The “you own everything” model: Someone builds a custom system for your business. You pay once for the build (plus ongoing API and hosting costs). You own the code, the workflows, the data. If you want to change providers, you can. If you want to modify the system, you can. The upfront cost is higher but the long-term cost is lower, and you are never locked in.

Neither is universally better. For standard tools that thousands of businesses use the same way, subscriptions are fine. For anything specific to how your business operates, custom builds win on cost, flexibility, and control within 12–18 months.

Where to start

Do not start with the biggest problem. Start with the most annoying one. The task your team complains about every week. The one that takes 3 hours and should take 3 minutes. Build there, prove the value, and expand.

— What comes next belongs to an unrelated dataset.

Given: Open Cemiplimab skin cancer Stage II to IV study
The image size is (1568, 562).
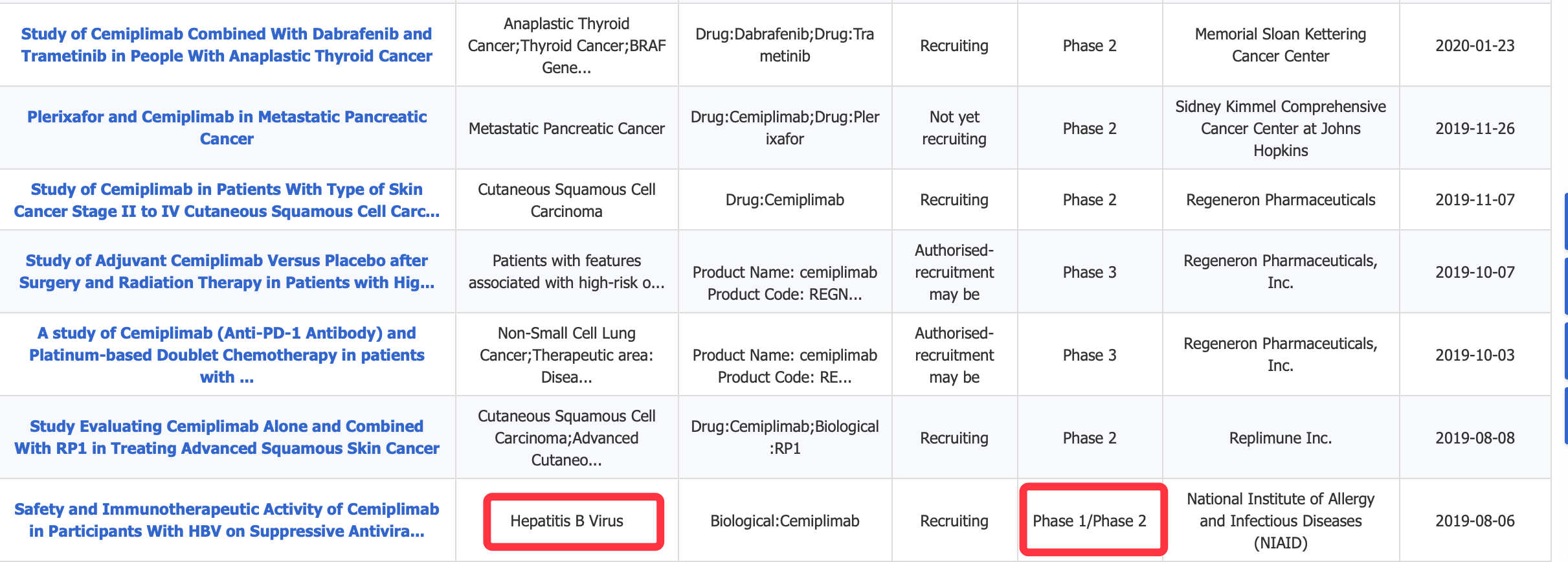Looking at the screenshot, I should [x=227, y=200].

If you want to know what AI infrastructure would actually look like for your business, with real numbers and no obligation, I offer a free architecture audit. I will map your current workflows, identify what is worth automating, and give you an honest breakdown of what it would cost and how long it would take.

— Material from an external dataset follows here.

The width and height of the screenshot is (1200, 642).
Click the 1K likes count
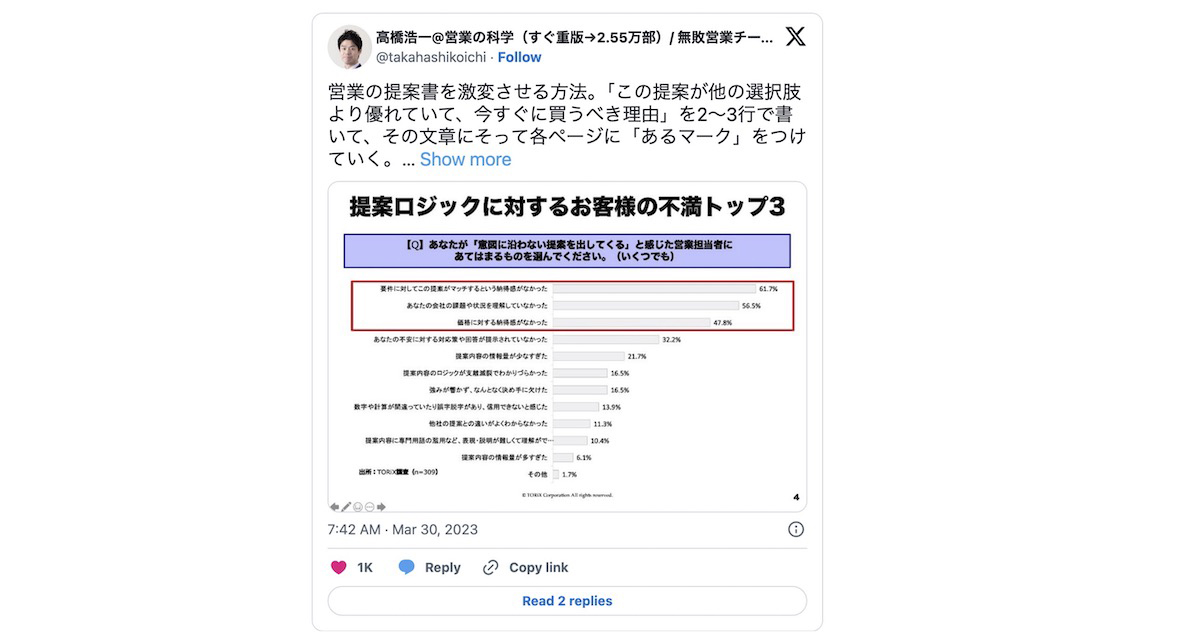pyautogui.click(x=365, y=567)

No slide decks. No committees. Just a clear answer to the question this entire post has been about.

Frequently Asked Questions

Is AI automation only for tech companies?
No. The firms getting the most value from it right now are service businesses: recruitment agencies, HR consultancies, trades firms, care providers, legal practices. Any business where people spend hours on repetitive admin is a fit. The technology is invisible to your clients. They just notice things happen faster.
What if my business changes after the system is built?
Good systems are built modular. If your process changes, the system adapts. This is one of the advantages of custom builds over rigid SaaS tools. Discuss this with your provider during scoping. If they cannot explain how the system handles change, that is a concern.
Do I need to understand AI to use these systems?
No. The whole point is that the system works in the background. Your team uses the same tools they already know. The AI handles the work between those tools. If someone has to “manage the AI,” the build was not good enough.
How do I know if my business is ready for AI automation?
If you have repeatable processes that follow roughly the same pattern every time, you are ready. If your team regularly says “I spent all morning just doing admin,” you are overdue. The clearest signal is when you can describe a workflow step by step and it sounds boring. Boring is automatable.